Kapasitas pengunjungnya mencapai seribu orang. Harga makanannya mulai Rp100 ribu. Selain kafe, Jimbani juga punya bar. Tempat itu buka sampai pukul 01.30 pada hari biasa dan sampai 02.00 dini hari setiap malam Minggu.
Sayangnya, kafe yang disukai masyarakat lokal sampai ekspatriat itu kini telah tutup. Lokasinya di Kemang Raya 85 kini hanya menjadi galeri seni semata.
Tempat hiburan malam ini sangat terkenal pada awal tahun 2000-an. Embassy, yang terletak di area Taman Ria Senayan, dibuka sejak 2001. Lokasi itu digadang-gadang memiliki musik terbaik di Jakarta.
Bukan hanya itu, Embassy juga disebut sebagai bar paling keren di Asia.
Disc jockey (DJ) dari negara-negara asing kerap didatangkan ke lokasi hiburan malam yang beberapa kali direnovasi namun tetap mempertahankan ikon gemerlapnya itu. Embassy punya balkon menarik dan kelab di bagian atas yang privat.
Saking hits-nya, Embassy sampai punya cabang di Bandung. Sayang, sekarang kawasan Taman Ria Senayan pun tak lagi se-hits zaman dahulu.

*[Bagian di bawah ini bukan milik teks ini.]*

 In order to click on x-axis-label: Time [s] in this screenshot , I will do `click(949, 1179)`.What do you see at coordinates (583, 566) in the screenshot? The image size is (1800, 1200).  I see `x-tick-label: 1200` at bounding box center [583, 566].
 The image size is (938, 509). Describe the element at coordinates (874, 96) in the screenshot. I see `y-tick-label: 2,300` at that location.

Embassy di Jakarta sempat kebakaran pada 2005 dan tutup sementara.
Pada 2006, bar itu dibuka kembali dengan konsep baru. Harga masuk The New Embassy Club sekitar Rp60 ribu sampai Rp80 ribu. Jika datang sebelum tengah malam, akan mendapat dua jenis minuman. Embassy juga punya racikan khusus yang khas.
Namun pada 2009, bar itu akhirnya ditutup lagi dan tak dibuka kembali hingga kini.